La secuencia de los hechos fue, más o menos, la siguiente: Martín González se levantó de la cama, se vistió, desayunó, besó a su mujer en la mejilla, salió a la calle, vomitó en el camino de entrada y, por último, se murió.

Al principio no se dio cuenta. Cierto es que uno no se muere todos los días, así que no es de extrañar que este cambio vital pasase un poco desapercibido. Lo que le hizo sospechar fue el vómito. Martín había vomitado en numerosas ocasiones a lo largo de su vida (casi siempre después de haber bebido demasiado). Nada preocupante. Nada especial. Pero esa mañana, acuclillado sobre el camino de gravilla, con la mano derecha apoyada en el capó del coche para mantener el equilibrio, supo que algo no iba bien. Una masa oblonga y sanguinolenta del tamaño de un puño destacaba como un ojo morado en el charco de vómito, entre el desayuno a medio digerir y cantidades ingentes de un líquido espeso y amarillento.
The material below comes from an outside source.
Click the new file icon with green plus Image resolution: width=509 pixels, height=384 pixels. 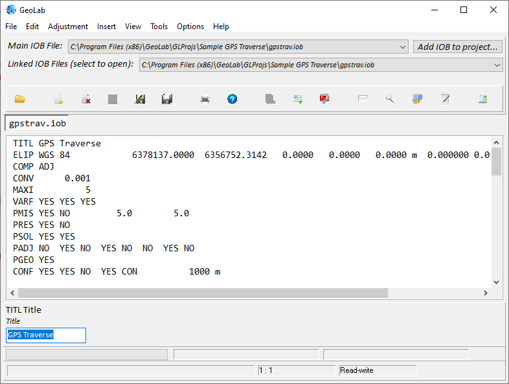point(58,99)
Consiguió ponerse de pie. Se palpó el estómago y los costados y se tomó la temperatura con el dorso de la mano. No notó nada en absoluto, como si hubiera perdido el tacto. Volvió a casa con pasos torpes, descoordinados.

Débora estaba sentada en la cocina, concentrada en su tazón de cereales.

—¿Qué se te ha olvidado esta vez? —Llevaba una bata rosa y todavía tenía los rulos puestos. Se atragantó al oír la respuesta de su marido:

—Nada. Esto... creo que he vomitado el bazo. 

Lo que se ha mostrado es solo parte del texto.